だけど、いつか君は孤独や絶望を知るだろう。
人を憎んで傷つけたくもなれば、自己嫌悪だってする。
自分が嫌いでたまらなくなったりする。
そんな時、羽が黒に近い灰色に見える。
だけど、人の持つ羽は黒に近い灰色にも、白に近い灰色にも変化する羽なんだ。
彼らの翼は灰色なんだ。
愛や光を求める思いがある限り、けして真っ黒に染まることはないんだよ。
それが、人が憎しみなどの心の闇をも包括し、愛と光を目指せる証拠だ。
心の闇さえも包めると「あの人」は期待したのかもしれないね。
そしてあの時、楽園で人が知識のリンゴを食べるという罪を犯した後でさえ、
まだ期待しているのかもしれないね。
そんな「あの人」の姿もとても、そう、人に似ていて。
だから私は、「あの人」のことを「あの”人”」と呼んだ。
「あの人」は人間を、自分の姿に似せて作った。
だから、炎という光から作った天使とは異なる。
だから人は闇をも内在できる。

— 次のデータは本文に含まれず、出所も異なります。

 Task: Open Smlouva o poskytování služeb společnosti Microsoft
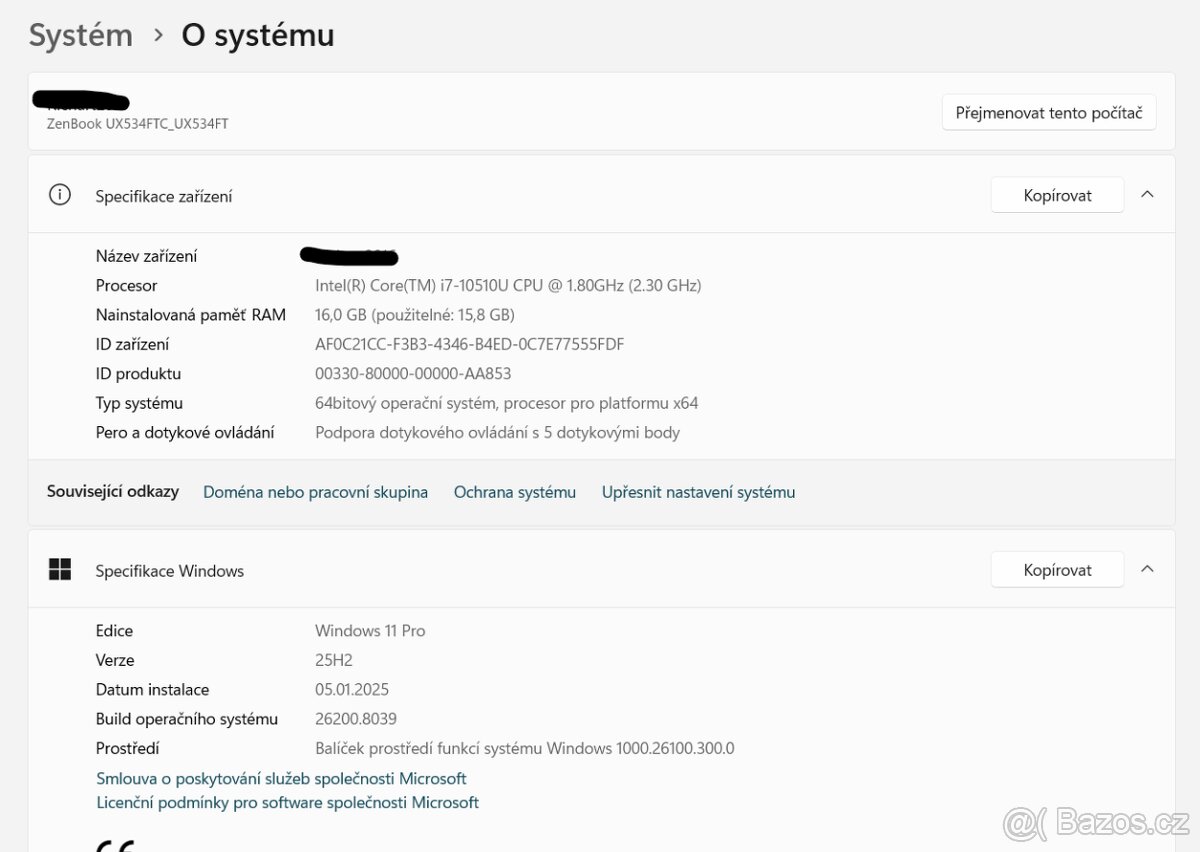pyautogui.click(x=280, y=778)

包み込むことが出来る。
サタンのことで、困ってしまった「あの人」は人に自分の思いを託した。
自分だけではどうにも出来なくなってしまって。
口調は「5%の責任を人に与ゆ」などどいかめしかったんだけどね。
そうして「あの人」は人間に責任と呼ばれるものを託しているから、
人は運命に定められるのではなく、「あの人」や「サタン」を妄信するのでもなく、自分で選び決定する力を持つ。

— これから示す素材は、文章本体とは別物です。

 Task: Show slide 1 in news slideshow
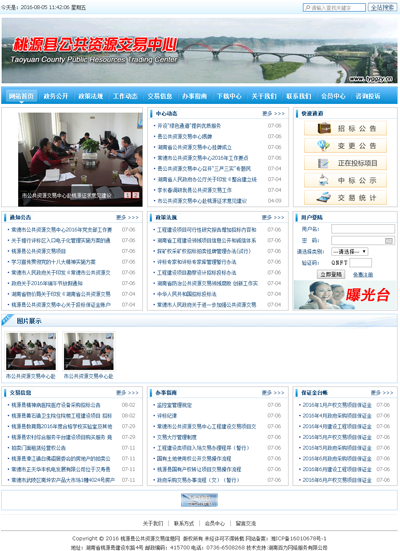tap(128, 195)
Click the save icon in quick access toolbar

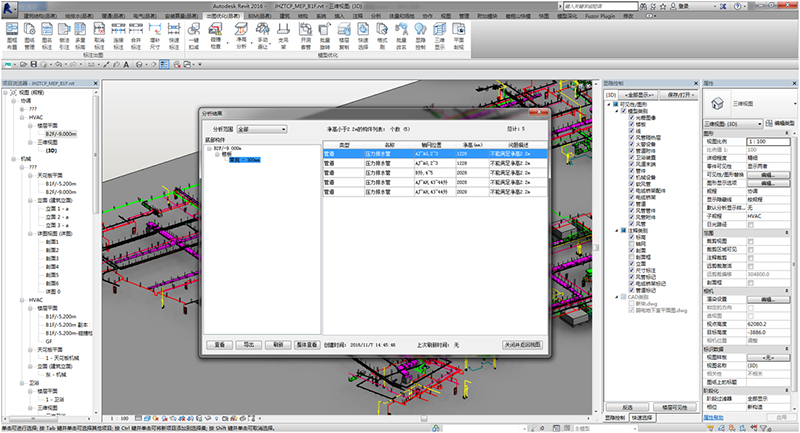click(34, 63)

闇をも包括し理解できる、サタンの痛みも悲しみも、愛を求めた淋しさをも理解し、包み込み癒すことだって出来るんだ。
諸刃の剣の力を上手く使って。光を感じて。
彼らの翼は灰色だから。
そしたらある日、風が吹く、翼を広げ舞い上がらせる創造の風が吹く。
光を受けた灰色の翼は銀色に輝き、知力と創造の風をもって飛翔できるんだ。
サタンの痛みや孤独さえも抱きしめ、天使だった頃のサタナエルの12枚の翼のように美しく。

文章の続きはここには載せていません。